Marco Giraudo (University of Turin)


1.1 The emergence of “personal data” has opened opportunities to shape and control individuals’ actions to an unprecedented scale for organizations having resources enough to deploy surveillance technologies. A new industry for the exploitation of a new resource was built upon sparse legal provisions so fragmentary and generally framed such to spark long existing uncertainty as to their actual tradability (Malgieri e Custers 2022; Swartz, 2004), as well as little visibility on the amount of legal transaction costs eventually emerging at key junctures of the personal data pipelines (Ballon, 2016; Ferretti 2022).

The mere possibility of a market for personal data set huge opportunity coupled with legal-economic uncertainty.
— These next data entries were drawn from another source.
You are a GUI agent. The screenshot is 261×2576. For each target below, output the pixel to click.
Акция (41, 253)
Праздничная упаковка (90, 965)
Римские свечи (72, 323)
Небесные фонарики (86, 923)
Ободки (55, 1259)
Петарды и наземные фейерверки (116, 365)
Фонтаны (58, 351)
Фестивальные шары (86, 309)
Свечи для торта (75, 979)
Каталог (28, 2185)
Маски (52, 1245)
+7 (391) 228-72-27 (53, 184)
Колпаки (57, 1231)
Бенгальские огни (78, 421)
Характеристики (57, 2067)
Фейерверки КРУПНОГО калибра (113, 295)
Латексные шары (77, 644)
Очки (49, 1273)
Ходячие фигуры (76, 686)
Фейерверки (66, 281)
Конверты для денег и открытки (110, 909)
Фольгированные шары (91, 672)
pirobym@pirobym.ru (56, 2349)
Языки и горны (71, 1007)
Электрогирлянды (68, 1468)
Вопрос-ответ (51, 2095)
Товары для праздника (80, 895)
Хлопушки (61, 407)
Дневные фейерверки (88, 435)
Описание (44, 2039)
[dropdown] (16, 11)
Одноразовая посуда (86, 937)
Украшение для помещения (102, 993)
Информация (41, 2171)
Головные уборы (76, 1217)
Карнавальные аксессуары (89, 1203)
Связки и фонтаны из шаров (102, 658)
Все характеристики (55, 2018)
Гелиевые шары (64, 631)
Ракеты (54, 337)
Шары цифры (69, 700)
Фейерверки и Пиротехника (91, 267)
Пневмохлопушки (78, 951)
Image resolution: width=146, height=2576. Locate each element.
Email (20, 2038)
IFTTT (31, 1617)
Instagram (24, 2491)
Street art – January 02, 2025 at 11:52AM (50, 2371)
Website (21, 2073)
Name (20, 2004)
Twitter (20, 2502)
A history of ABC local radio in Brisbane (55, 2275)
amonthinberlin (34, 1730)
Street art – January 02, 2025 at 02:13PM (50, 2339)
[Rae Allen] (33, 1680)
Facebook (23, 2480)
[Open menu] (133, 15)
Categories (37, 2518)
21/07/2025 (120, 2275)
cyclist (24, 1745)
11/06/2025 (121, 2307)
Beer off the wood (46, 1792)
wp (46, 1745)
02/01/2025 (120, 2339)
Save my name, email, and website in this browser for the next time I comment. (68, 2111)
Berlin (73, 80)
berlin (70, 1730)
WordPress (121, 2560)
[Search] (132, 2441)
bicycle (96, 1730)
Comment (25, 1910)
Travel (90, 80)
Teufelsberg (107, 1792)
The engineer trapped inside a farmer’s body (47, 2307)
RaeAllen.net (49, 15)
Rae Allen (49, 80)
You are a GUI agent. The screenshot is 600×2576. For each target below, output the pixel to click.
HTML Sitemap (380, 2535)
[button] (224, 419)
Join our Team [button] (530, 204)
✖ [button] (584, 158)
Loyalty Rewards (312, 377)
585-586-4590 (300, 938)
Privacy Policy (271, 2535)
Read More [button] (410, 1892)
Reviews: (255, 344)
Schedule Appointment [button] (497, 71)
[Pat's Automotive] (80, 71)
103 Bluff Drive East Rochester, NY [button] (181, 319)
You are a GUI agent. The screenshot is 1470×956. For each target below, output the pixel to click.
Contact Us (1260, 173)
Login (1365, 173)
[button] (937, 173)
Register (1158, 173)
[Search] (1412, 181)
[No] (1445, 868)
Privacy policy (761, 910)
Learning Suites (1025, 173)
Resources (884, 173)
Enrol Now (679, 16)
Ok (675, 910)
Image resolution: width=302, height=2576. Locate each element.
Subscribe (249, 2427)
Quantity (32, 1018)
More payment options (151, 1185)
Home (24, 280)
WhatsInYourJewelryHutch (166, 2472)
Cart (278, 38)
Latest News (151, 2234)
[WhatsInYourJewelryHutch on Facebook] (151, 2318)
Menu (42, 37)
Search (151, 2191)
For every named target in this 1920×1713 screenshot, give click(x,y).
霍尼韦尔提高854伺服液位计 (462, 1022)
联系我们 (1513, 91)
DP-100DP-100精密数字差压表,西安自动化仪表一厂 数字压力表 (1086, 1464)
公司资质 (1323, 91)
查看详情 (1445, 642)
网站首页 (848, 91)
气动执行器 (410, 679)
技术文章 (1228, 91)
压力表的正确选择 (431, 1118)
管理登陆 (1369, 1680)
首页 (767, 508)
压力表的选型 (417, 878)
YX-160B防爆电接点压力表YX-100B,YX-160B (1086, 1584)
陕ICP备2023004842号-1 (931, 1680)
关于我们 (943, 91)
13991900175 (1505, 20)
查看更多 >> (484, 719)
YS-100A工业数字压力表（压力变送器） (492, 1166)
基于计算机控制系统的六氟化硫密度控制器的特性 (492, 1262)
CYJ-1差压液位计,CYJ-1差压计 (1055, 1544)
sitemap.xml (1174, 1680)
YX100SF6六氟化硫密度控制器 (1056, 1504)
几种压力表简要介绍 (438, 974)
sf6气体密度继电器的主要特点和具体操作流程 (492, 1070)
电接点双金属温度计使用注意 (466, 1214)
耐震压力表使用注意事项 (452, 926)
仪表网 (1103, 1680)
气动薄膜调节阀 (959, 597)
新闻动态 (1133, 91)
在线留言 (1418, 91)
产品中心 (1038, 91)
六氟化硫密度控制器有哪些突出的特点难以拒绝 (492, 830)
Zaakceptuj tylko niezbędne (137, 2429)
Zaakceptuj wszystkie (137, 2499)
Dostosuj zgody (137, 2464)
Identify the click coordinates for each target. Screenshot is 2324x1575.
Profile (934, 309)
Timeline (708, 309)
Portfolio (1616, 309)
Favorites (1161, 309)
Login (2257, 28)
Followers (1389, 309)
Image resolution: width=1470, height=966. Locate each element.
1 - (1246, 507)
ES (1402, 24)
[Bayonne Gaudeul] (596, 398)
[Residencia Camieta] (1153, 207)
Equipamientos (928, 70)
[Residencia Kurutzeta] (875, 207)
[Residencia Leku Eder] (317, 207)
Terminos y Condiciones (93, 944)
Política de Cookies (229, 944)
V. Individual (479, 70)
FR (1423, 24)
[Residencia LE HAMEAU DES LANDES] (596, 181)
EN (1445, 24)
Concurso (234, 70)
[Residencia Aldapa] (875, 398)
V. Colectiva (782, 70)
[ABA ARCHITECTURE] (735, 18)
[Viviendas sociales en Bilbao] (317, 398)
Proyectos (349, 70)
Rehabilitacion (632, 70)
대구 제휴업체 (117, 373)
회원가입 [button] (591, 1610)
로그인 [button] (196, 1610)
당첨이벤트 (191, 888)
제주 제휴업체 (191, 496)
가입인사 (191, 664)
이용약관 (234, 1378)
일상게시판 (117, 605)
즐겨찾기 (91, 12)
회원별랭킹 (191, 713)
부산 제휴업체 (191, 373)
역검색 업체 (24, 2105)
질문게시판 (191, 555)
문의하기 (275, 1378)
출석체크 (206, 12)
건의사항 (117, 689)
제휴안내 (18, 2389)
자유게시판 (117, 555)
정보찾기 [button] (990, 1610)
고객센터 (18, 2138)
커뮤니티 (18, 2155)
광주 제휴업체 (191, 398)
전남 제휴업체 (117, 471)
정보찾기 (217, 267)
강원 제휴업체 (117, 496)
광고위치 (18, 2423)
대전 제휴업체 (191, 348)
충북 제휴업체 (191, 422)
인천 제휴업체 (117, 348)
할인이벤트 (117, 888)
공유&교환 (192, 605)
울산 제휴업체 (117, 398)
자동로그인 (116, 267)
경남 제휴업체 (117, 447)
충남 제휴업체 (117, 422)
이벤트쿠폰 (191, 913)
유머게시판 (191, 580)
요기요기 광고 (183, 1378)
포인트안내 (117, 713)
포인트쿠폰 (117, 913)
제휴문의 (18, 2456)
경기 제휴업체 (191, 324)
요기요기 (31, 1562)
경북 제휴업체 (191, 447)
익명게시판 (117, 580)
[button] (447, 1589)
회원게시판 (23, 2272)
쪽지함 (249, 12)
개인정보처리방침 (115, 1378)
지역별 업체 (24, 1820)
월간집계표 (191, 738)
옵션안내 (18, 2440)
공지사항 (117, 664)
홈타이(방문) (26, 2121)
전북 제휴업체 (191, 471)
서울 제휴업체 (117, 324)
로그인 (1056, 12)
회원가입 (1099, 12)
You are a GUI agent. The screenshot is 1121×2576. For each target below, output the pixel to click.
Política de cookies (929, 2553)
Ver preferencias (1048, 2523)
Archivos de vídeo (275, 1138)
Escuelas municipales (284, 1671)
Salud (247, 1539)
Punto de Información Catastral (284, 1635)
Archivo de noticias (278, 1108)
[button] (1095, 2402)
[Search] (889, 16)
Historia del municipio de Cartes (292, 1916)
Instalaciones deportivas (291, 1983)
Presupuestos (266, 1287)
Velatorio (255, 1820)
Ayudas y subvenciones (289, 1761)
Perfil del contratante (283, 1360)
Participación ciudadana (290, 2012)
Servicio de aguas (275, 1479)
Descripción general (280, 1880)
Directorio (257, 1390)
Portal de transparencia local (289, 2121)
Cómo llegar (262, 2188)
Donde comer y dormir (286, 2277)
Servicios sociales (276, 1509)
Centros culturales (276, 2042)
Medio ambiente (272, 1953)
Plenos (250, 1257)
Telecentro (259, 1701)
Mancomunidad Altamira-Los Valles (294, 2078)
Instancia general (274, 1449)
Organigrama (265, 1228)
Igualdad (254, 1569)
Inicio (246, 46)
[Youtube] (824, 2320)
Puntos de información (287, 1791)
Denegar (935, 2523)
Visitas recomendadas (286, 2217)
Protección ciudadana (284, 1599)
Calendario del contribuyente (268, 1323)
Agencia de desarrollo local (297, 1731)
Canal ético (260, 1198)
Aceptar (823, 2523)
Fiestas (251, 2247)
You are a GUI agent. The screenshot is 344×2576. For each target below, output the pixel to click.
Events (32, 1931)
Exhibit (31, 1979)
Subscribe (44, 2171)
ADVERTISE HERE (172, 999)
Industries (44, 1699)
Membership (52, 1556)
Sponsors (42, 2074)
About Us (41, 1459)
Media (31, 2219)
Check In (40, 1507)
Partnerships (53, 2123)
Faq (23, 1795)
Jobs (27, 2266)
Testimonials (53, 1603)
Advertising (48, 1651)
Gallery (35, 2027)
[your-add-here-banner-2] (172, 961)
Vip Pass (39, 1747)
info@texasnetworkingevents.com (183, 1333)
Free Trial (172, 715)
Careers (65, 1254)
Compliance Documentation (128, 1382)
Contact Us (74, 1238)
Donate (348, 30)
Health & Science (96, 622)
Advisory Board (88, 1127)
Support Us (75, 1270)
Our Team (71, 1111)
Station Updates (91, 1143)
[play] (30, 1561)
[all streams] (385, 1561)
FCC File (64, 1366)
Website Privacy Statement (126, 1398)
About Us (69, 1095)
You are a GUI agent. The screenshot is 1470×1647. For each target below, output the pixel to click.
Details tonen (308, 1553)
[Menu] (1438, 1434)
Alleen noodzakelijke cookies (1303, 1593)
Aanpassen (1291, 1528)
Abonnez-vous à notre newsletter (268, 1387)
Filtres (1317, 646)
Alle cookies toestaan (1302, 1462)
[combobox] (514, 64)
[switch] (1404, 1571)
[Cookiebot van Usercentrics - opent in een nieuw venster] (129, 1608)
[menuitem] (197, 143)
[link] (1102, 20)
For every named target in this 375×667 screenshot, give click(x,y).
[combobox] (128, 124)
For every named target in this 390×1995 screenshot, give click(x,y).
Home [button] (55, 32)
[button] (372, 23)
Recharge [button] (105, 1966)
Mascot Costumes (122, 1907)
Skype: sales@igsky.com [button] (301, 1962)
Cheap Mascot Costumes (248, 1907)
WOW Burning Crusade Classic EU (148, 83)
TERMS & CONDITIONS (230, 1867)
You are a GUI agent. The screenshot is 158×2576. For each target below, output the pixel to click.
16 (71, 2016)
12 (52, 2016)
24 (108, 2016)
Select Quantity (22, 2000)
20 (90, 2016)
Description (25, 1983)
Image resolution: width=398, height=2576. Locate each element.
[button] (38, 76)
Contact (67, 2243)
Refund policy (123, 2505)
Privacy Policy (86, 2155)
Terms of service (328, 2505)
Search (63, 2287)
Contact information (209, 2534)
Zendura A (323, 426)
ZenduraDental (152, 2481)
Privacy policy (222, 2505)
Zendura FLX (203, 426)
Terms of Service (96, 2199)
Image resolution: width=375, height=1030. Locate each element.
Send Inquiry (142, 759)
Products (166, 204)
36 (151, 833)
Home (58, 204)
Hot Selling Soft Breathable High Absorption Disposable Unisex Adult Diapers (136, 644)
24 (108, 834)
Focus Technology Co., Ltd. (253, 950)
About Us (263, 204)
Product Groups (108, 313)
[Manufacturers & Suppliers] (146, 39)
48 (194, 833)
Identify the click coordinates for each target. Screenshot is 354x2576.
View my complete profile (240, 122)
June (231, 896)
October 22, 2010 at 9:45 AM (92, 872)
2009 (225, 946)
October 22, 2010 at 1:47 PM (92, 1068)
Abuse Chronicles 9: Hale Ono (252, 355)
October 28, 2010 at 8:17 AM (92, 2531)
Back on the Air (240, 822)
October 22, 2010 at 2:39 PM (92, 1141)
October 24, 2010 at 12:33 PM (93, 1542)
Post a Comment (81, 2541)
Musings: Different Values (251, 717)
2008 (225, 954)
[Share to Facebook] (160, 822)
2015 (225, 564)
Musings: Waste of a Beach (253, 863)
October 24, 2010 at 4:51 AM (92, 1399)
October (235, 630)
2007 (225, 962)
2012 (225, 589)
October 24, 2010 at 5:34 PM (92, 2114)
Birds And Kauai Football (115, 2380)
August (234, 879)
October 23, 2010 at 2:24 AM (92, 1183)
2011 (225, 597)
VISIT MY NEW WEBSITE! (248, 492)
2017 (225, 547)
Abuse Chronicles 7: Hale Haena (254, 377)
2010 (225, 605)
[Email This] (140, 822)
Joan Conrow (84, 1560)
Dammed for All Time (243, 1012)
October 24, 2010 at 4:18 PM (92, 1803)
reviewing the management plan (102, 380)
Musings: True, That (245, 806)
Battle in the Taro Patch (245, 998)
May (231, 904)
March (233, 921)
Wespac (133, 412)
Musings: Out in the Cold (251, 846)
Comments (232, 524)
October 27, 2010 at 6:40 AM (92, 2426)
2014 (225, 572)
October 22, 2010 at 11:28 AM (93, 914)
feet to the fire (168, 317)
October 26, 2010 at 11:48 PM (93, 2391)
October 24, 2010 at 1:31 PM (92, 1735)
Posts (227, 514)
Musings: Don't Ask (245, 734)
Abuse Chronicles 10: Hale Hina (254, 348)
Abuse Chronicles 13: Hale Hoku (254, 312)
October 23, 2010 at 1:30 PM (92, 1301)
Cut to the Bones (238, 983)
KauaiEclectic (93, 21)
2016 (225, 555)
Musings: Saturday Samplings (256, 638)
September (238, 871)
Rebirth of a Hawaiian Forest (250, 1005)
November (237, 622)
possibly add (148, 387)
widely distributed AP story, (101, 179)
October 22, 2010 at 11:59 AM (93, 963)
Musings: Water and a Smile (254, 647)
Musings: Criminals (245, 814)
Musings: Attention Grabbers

In the face of alternative legal scenarios (see Dewey, & Di Carlo 2021), economic agents could not anticipate how new activities would interrelate with the prevailing order of rights once put into action, or how courts would have eventually accommodated and balance out the commodification claims over the new “resource”, and the competing legal claims emerging from the prevailing order legal order.

Differing ways of balancing legal interests at the core of innovative transactions defines the entitlement structures over the use of newly emerged resource, bearing on the degree of costs being internalized within the innovative business, with direct impact on the profitability – and success – of innovative business models. As such, economic agents have since the early stage of the industry had to deal with uncertain futures both along the economic and the legal dimensions of their business models pointing to the commodification of previously unexploited resources (Giraudo, 2022a, 2022b).

To get through such uncertainty, the idea was that of leveraging private parties ingenuity to prototype various solutions to effectively exploit the new resources without harming the prevailing hierarchically superior rights - users’ fundamental rights, competitors’ rights, and democratic order at large (Giraudo, 2022, Klonick, 2018). Differing ways of balancing legal interests at the core of innovative transactions defines the entitlement structures over the use of newly emerged resource, bearing on the degree of costs being internalized within the innovative business, with direct impact on the profitability – and success – of innovative business models.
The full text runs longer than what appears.